Below are some records; each one is to be set down again exactly.

------------------------------------------------------------------------

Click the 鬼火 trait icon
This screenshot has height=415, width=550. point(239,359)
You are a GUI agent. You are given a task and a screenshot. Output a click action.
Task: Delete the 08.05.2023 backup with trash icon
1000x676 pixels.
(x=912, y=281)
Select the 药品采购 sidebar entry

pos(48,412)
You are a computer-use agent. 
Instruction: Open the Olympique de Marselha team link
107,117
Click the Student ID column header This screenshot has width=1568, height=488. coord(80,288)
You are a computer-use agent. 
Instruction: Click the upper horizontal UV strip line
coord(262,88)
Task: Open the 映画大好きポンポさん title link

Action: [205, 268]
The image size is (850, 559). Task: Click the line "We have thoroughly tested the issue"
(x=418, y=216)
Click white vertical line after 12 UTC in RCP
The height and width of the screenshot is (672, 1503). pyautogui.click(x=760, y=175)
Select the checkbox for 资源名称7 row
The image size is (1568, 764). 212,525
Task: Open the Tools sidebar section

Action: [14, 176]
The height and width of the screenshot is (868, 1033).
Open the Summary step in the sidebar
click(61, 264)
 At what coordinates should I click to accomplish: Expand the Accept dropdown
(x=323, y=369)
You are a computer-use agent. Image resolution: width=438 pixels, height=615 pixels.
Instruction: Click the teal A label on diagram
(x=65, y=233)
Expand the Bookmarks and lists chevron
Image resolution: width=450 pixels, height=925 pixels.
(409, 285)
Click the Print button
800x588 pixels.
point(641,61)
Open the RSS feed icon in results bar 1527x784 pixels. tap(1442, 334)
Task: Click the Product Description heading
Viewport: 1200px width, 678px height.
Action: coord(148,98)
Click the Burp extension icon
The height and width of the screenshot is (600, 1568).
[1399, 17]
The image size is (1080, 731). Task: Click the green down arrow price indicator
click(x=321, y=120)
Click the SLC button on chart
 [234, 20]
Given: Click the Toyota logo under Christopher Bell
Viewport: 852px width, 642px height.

------------------------------------------------------------------------

ANSWER BELOW
Click the 鬼火 trait icon
This screenshot has height=415, width=550. point(239,359)
You are a GUI agent. You are given a task and a screenshot. Output a click action.
Task: Delete the 08.05.2023 backup with trash icon
1000x676 pixels.
(x=912, y=281)
Select the 药品采购 sidebar entry

pos(48,412)
You are a computer-use agent. 
Instruction: Open the Olympique de Marselha team link
107,117
Click the Student ID column header This screenshot has width=1568, height=488. coord(80,288)
You are a computer-use agent. 
Instruction: Click the upper horizontal UV strip line
coord(262,88)
Task: Open the 映画大好きポンポさん title link

Action: [205, 268]
The image size is (850, 559). Task: Click the line "We have thoroughly tested the issue"
(x=418, y=216)
Click white vertical line after 12 UTC in RCP
The height and width of the screenshot is (672, 1503). pyautogui.click(x=760, y=175)
Select the checkbox for 资源名称7 row
The image size is (1568, 764). 212,525
Task: Open the Tools sidebar section

Action: [14, 176]
The height and width of the screenshot is (868, 1033).
Open the Summary step in the sidebar
click(61, 264)
 At what coordinates should I click to accomplish: Expand the Accept dropdown
(x=323, y=369)
You are a computer-use agent. Image resolution: width=438 pixels, height=615 pixels.
Instruction: Click the teal A label on diagram
(x=65, y=233)
Expand the Bookmarks and lists chevron
Image resolution: width=450 pixels, height=925 pixels.
(409, 285)
Click the Print button
800x588 pixels.
point(641,61)
Open the RSS feed icon in results bar 1527x784 pixels. tap(1442, 334)
Task: Click the Product Description heading
Viewport: 1200px width, 678px height.
Action: coord(148,98)
Click the Burp extension icon
The height and width of the screenshot is (600, 1568).
[1399, 17]
The image size is (1080, 731). Task: Click the green down arrow price indicator
click(x=321, y=120)
Click the SLC button on chart
 [234, 20]
Given: Click the Toyota logo under Christopher Bell
Viewport: 852px width, 642px height.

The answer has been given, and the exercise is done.